L’équipe a constaté que le papier de riz présente des performances similaires à celles du silicone en matière de résistance et de flexibilité. « Nous démontrons qu’il offre une solution biodégradable, hydrosoluble, non toxique et économique, avec des propriétés mécaniques adaptées à la robotique souple », affirment les chercheurs dans leur rapport.
Une biodégradation dans la nature en 32 jours
Le matériau présente également l’avantage de se décomposer rapidement sans exiger des conditions extrêmes de température ou d’humidité. Les tests ont montré qu’il se dégrade intégralement dans le sol en 32 jours et se dissout totalement dans l’eau à 20 °C en 18 jours.

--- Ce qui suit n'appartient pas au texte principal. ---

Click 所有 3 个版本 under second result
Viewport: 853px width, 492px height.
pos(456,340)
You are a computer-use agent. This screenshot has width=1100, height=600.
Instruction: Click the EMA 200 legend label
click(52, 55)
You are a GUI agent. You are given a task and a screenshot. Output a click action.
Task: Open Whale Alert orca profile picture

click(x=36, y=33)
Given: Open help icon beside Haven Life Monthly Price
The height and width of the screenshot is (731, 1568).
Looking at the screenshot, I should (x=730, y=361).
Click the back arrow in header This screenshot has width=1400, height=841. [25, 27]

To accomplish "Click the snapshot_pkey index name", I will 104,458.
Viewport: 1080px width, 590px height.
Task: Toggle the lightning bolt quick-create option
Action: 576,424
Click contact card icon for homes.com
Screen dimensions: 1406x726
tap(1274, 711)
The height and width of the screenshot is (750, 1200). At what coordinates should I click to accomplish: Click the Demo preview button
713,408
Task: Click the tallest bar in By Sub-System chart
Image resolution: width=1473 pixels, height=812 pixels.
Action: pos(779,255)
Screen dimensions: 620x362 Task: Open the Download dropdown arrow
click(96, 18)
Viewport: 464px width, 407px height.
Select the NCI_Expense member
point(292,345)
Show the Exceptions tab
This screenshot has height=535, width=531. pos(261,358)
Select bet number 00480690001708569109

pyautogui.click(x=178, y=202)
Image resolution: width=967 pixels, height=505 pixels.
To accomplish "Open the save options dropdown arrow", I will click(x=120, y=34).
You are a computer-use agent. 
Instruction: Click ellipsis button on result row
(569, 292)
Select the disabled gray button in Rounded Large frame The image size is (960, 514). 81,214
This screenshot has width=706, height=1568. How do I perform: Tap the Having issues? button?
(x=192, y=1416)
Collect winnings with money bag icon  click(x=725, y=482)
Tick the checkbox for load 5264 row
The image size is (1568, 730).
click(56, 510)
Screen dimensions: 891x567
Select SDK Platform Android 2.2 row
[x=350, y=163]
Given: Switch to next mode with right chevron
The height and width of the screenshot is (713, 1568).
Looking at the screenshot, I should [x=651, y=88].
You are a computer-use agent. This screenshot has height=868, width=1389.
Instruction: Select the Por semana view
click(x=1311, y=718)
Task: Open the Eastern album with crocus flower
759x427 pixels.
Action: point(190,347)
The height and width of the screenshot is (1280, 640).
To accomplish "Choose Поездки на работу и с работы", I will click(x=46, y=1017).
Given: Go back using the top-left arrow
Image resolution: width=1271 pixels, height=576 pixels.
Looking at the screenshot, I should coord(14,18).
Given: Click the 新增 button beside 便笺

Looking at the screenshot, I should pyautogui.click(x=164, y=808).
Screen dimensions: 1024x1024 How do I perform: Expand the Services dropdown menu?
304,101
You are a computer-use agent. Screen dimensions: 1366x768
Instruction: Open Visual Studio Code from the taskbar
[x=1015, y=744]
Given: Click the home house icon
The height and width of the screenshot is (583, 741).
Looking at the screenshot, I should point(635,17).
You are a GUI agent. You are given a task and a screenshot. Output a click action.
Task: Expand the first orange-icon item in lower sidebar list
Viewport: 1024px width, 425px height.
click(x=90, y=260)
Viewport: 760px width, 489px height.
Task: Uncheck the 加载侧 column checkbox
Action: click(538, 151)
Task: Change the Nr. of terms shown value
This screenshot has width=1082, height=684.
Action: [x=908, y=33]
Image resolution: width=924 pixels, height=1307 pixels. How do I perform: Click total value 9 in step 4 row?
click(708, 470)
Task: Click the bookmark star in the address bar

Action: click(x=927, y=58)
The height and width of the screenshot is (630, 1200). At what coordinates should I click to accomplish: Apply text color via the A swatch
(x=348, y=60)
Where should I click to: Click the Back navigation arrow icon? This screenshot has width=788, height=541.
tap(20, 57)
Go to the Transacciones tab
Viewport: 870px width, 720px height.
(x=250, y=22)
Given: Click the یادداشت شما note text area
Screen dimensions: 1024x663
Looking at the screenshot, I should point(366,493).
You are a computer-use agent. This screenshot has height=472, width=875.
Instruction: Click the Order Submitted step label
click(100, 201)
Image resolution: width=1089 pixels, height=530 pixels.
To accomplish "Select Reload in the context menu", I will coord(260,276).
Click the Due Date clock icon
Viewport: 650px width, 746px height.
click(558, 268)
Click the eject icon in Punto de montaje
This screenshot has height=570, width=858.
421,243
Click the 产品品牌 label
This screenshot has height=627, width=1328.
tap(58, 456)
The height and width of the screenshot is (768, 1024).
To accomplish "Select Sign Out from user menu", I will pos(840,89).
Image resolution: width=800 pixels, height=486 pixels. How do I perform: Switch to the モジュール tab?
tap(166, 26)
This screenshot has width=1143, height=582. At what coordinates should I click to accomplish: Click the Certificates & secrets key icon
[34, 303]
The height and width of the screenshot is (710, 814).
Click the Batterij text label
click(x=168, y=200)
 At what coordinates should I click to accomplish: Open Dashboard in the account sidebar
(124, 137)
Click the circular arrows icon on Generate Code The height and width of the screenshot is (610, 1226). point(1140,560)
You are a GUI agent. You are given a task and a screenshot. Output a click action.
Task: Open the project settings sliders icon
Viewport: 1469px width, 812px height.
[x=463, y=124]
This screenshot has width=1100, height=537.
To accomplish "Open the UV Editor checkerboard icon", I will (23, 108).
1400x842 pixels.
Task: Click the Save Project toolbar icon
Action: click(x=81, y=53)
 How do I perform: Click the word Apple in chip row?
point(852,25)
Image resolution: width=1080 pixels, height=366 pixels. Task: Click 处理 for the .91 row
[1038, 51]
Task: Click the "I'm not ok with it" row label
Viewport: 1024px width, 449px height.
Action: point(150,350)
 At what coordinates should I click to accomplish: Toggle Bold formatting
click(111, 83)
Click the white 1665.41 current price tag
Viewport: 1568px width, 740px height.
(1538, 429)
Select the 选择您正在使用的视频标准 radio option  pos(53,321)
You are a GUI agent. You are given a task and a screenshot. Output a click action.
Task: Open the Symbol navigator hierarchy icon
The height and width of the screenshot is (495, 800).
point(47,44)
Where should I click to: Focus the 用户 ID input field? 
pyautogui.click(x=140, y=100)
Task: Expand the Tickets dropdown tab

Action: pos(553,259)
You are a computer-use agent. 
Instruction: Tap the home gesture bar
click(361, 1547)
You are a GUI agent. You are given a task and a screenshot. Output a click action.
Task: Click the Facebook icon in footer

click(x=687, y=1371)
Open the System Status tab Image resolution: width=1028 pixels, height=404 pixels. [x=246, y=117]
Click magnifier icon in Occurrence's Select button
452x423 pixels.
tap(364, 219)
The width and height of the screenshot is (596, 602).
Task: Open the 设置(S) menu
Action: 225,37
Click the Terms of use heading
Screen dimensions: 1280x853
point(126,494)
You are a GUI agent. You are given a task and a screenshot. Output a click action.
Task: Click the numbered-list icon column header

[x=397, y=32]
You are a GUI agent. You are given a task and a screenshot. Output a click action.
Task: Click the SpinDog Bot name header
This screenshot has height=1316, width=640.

Selon les chercheurs, un robot en papier de riz pourrait trouver des applications pratiques en agriculture ou dans des projets de reforestation, notamment pour le réensemencement de zones difficilement accessibles. Il pourrait également être mobilisé dans des opérations de surveillance environnementale, avec l’assurance de ne laisser aucune trace nocive dans des écosystèmes sensibles.
Afin d’évaluer ce potentiel, les scientifiques ont mené une expérience consistant à insérer des graines entre les couches du matériau, avant de les placer dans un milieu de culture. Les graines ont germé avec succès, les racines ayant poussé à travers le matériau — démontrant ainsi que ce dernier n’entrave pas le développement végétal.
Dans le domaine médical, un tel robot biodégradable pourrait être utilisé lors d’interventions chirurgicales mini-invasives ou pour l’administration ciblée de traitements. Le caractère non toxique et la facilité de biodégradation du matériau pourraient par ailleurs améliorer l’acceptabilité publique de la robotique douce, suggèrent les auteurs de l’étude.
À l’avenir, l’équipe envisage de concevoir des robots souples entièrement autonomes, intégrant des composants exclusivement biodégradables. Cela impliquerait, entre autres, le recours à des carburants et à des mécanismes de contrôle compostables, afin que ces machines s’intègrent facilement dans l’environnement.